This class can be subtyped and desired router methods attached using the provided route decorator. This facilitates two separate grouping mechanisms:

  1. Group methods by frame (i.e., attach to the same router in a chain router)

  2. Group by registry equivalence (i.e, within a frame, registered with the same parameters)

These groups are indicated by the following collation syntax:

@route('<router>/<frame>', '<route-group>', **route_kwargs)
def method(...):
    ...

and the following is a specific example:

@route(router='convert', route_group='file', debounce=500)
def file_convert_1(self, event):
    ...

which will attach the method to the “convert” router (or “frame” in a chain router context) using parameters (endpoint, pattern, and other keyword args) associated with the “file” route group (as indexed by the register_map provided on instantiation) with the debounce route keyword (which will override the same keyword values if set in the route group). Note that the exact same @route signature can be used for an arbitrary number of methods to be handled in parallel by the associated Router.
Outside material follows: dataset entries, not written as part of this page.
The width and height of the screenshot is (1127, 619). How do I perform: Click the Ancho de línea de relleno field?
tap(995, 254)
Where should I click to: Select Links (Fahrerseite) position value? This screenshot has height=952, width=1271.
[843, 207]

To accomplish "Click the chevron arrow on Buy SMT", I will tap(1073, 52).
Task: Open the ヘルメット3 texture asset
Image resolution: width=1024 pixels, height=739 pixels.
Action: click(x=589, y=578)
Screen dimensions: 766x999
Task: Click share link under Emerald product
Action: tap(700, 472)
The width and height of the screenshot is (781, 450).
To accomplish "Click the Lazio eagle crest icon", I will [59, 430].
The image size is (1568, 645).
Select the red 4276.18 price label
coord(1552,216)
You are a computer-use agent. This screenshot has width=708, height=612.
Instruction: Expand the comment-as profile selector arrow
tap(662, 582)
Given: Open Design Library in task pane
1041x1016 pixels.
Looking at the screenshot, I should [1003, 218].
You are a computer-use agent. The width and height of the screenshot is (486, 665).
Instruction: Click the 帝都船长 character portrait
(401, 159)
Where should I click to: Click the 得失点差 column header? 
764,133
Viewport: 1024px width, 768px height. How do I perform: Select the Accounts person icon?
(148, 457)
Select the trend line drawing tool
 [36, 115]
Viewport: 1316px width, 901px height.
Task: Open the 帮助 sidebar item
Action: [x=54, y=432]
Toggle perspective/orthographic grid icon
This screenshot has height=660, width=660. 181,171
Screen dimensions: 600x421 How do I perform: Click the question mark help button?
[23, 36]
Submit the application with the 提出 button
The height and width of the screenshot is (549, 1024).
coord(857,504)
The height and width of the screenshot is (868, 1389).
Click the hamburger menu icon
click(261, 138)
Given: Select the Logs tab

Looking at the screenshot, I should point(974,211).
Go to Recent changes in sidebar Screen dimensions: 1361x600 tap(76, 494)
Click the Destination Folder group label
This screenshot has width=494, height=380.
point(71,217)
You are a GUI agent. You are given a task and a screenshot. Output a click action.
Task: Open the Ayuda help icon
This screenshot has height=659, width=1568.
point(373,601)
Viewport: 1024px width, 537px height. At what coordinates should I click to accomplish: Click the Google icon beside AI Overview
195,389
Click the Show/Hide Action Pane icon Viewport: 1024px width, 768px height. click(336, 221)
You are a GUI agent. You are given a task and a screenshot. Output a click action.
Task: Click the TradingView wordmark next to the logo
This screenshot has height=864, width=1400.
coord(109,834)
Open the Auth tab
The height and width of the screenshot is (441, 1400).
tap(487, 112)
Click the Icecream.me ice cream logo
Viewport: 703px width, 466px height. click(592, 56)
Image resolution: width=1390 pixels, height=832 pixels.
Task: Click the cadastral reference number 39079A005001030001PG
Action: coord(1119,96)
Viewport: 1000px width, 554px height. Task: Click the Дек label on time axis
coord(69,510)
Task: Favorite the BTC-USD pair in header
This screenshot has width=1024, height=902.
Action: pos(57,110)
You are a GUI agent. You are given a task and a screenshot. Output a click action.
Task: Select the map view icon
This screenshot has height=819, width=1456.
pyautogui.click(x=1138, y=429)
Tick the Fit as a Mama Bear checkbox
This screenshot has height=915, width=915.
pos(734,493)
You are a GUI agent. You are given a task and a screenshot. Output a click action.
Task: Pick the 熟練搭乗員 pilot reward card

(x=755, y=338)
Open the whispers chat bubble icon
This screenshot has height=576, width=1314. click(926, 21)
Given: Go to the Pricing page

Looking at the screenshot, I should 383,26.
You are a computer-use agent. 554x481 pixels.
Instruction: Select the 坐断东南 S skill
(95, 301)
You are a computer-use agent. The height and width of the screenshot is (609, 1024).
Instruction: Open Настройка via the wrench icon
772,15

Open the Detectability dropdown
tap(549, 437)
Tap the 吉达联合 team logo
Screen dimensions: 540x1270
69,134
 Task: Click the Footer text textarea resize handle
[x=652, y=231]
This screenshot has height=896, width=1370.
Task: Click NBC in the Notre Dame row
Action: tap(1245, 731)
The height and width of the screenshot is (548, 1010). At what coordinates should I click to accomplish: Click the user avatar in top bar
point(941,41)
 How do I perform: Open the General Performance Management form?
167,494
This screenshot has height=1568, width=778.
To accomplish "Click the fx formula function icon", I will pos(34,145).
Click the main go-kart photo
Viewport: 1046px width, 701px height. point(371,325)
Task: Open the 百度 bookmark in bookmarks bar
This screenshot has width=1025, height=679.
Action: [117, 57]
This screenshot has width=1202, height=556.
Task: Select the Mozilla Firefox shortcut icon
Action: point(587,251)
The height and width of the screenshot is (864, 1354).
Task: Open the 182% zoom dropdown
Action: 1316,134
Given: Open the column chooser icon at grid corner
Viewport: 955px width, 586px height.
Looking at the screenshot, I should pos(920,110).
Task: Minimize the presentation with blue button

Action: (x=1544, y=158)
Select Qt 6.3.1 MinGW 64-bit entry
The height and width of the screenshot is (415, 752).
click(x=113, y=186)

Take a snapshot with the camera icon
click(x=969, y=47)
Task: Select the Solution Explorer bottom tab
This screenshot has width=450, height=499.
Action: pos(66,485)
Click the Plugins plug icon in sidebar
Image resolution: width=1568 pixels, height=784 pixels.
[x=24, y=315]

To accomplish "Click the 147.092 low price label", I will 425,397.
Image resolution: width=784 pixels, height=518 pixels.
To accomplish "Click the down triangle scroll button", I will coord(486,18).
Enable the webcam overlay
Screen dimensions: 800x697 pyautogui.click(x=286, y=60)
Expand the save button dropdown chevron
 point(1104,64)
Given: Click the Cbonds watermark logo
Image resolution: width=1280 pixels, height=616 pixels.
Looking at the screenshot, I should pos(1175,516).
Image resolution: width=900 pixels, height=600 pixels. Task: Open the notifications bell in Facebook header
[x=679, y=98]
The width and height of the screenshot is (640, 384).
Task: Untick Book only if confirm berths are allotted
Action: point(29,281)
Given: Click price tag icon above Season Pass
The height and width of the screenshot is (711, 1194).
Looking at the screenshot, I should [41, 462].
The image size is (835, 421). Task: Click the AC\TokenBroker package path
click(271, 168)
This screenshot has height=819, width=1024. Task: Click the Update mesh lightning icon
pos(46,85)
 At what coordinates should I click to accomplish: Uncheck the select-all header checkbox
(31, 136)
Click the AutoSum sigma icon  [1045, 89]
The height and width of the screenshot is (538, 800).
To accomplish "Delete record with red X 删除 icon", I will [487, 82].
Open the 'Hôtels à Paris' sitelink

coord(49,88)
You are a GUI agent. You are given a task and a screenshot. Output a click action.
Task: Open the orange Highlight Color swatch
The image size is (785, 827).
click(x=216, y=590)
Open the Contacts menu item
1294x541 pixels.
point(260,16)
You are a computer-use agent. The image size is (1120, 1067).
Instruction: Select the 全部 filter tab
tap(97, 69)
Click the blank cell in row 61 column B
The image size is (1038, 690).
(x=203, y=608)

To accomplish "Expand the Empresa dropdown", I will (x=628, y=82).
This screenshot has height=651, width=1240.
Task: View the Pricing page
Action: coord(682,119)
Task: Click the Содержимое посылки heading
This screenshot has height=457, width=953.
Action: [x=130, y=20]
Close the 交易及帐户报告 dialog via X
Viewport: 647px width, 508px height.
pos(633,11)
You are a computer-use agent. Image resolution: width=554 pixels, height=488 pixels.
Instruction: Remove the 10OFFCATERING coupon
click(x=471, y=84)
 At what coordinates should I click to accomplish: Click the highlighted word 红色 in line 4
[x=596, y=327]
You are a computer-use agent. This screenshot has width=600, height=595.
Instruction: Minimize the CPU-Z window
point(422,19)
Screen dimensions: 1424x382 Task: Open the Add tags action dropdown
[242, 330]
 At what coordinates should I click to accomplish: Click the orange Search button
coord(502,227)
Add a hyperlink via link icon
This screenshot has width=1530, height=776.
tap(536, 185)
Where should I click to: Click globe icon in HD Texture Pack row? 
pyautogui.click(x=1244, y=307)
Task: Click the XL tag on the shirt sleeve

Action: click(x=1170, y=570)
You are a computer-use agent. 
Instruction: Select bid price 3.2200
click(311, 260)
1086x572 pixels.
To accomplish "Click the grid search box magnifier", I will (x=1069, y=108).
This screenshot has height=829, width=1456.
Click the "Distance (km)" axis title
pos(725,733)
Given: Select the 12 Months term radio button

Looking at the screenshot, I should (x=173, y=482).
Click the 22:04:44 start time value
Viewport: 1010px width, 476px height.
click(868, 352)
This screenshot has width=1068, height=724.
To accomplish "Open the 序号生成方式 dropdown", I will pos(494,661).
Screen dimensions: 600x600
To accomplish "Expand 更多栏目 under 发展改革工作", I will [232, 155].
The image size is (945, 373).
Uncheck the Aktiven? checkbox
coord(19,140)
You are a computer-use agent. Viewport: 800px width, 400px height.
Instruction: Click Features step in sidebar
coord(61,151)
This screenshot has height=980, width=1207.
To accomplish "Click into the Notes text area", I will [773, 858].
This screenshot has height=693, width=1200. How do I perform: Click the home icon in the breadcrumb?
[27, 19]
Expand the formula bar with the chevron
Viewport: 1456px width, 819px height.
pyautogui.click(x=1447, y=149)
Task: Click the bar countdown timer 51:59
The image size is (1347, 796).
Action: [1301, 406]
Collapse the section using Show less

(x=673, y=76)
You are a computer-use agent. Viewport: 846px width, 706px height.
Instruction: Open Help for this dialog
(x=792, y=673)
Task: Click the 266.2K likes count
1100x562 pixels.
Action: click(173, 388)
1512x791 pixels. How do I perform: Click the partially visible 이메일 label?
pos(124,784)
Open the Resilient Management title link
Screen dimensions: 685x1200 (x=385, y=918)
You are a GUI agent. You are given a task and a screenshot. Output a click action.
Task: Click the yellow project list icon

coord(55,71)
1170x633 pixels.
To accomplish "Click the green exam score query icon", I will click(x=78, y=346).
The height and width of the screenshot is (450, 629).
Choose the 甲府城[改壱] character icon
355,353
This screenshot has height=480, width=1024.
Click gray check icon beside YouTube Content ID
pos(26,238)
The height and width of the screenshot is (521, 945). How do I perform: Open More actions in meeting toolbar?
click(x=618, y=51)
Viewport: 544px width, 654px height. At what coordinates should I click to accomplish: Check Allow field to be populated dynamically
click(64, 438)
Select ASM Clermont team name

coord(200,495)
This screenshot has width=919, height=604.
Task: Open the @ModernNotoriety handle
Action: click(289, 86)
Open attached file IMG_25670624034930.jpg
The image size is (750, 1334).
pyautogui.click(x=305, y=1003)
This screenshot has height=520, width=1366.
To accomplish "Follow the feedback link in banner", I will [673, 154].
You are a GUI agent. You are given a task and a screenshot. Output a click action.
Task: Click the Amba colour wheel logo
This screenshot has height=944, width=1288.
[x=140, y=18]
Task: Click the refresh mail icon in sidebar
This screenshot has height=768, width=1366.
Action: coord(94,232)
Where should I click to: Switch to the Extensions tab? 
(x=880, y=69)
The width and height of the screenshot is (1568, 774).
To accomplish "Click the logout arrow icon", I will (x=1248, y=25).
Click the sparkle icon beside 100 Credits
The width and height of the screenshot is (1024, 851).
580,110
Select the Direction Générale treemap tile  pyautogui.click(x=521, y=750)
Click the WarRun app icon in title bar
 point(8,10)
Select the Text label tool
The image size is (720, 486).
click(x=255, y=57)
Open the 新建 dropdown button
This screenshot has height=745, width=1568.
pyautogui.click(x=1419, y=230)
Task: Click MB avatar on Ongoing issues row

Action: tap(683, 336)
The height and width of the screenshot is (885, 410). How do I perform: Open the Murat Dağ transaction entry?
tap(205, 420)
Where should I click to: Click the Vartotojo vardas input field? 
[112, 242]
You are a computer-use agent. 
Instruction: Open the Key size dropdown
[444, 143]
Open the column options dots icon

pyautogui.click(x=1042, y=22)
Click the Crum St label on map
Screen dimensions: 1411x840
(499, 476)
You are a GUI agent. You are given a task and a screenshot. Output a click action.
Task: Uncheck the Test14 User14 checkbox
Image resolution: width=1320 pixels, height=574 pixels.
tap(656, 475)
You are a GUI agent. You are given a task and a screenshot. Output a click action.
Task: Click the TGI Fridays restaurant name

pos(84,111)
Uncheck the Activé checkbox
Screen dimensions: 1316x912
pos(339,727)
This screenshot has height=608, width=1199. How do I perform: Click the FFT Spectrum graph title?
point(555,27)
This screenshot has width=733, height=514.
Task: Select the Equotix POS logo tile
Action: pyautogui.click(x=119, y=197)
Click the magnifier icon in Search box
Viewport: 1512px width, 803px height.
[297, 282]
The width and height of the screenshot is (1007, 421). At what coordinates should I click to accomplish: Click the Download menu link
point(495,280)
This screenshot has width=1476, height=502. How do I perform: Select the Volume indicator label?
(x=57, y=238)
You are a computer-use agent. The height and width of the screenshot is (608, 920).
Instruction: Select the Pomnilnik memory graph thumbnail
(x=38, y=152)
Note that there is one reserved route group keyword: “post,” for post callbacks. Multiple post-callbacks for a particular router can be specified with the same ID syntax above.

Map structures

The following is a more intuitive breakdown of the maps involved, provided and computed on instantiation:

# provided
register_map[<router-name>] -> ( Router, { <type>: ( ( endpoint, pattern ), **kwargs ) } )

# computed
routers[<router-name>][<type>] -> [... <methods> ...]

TODO

Consider “flattening” the register_map to be indexed only by <type>, effectively forcing the 2nd grouping mechanism to be provided here (while the 1st is handled by the method registration within the body of the class). This properly separates the group mechanisms and is a bit more elegant, but reduces the flexibility a bit (possibly in a good way, though).

__init__(register_map)[source]
Parameters:
  • loop

  • workers – number of workers to assign the thread pool when the event loop is started. Defaults to None, which, when passed to ThreadPoolExecutor, will by default use 5x the number of available processors on the machine (which the docs claim is a reasonable assumption given threads are more commonly leveraged for I/O work rather than intense CPU operations). Given the intended context for this class, this assumption aligns appropriately.

route_registry = {}
execlib.router.route(router, route_group, **route_kwargs)[source]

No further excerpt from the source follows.